The situation of this house is low, and on the edge of the fen country, but the building is very fine, the avenues noble, and the gardens perfectly finished.

The apartments also are rich, and I see nothing wanting but a family and heirs to sustain the glory and inheritance of the illustrious ancestor who raised it--sed caret pedibus; these are wanting.

Being come to Newmarket in the month of October, I had the opportunity to see the horse races and a great concourse of the nobility and gentry, as well from London as from all parts of England, but they were all so intent, so eager, so busy upon the sharping part of the sport--their wagers and bets--that to me they seemed just as so many horse-coursers in Smithfield, descending (the greatest of them) from their high dignity and quality to picking one another's pockets, and biting one another as much as possible, and that with such eagerness as that it might be said they acted without respect to faith, honour, or good manners.

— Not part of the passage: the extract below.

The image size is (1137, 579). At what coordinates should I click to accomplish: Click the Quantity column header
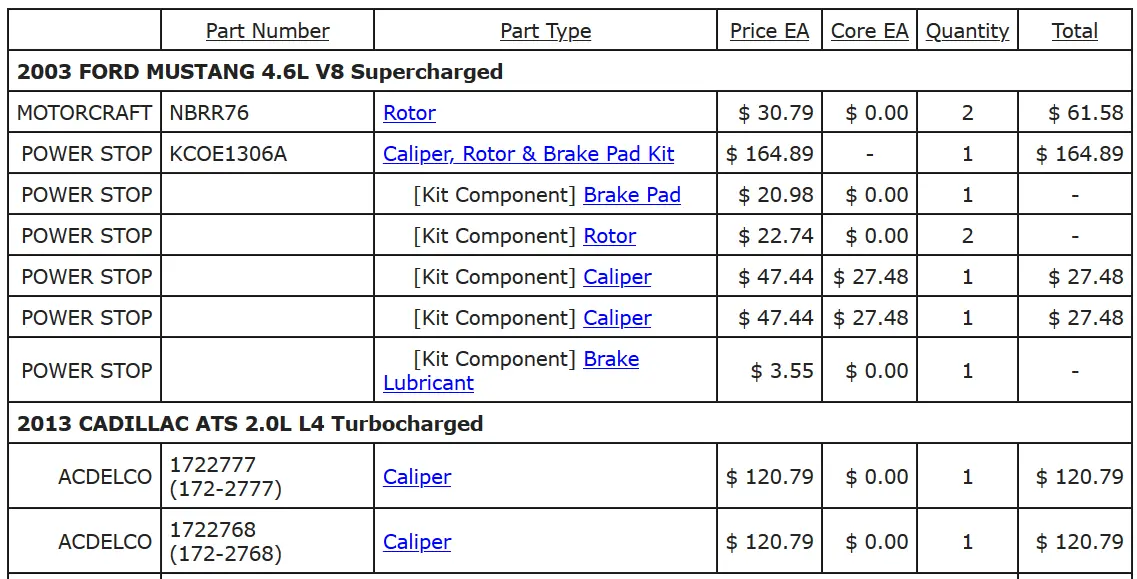click(x=967, y=31)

There was Mr. Frampton the oldest, and, as some say, the cunningest jockey in England; one day he lost one thousand guineas, the next he won two thousand; and so alternately he made as light of throwing away five hundred or one thousand pounds at a time as other men do of their pocket-money, and as perfectly calm, cheerful, and unconcerned when he had lost one thousand pounds as when he had won it. On the other side there was Sir R Fagg, of Sussex, of whom fame says he has the most in him and the least to show for it (relating to jockeyship) of any man there, yet he often carried the prize. His horses, they said, were all cheats, how honest soever their master was, for he scarce ever produced a horse but he looked like what he was not, and was what nobody could expect him to be. If he was as light as the wind, and could fly like a meteor, he was sure to look as clumsy, and as dirty, and as much like a cart-horse as all the cunning of his master and the grooms could make him, and just in this manner he beat some of the greatest gamesters in the field.

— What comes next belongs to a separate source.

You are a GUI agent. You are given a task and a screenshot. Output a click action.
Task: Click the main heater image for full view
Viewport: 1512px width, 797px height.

I was so sick of the jockeying part that I left the crowd about the posts and pleased myself with observing the horses: how the creatures yielded to all the arts and managements of their masters; how they took their airings in sport, and played with the daily heats which they ran over the course before the grand day. But how, as knowing the difference equally with their riders, would they exert their utmost strength at the time of the race itself! And that to such an extremity that one or two of them died in the stable when they came to be rubbed after the first heat.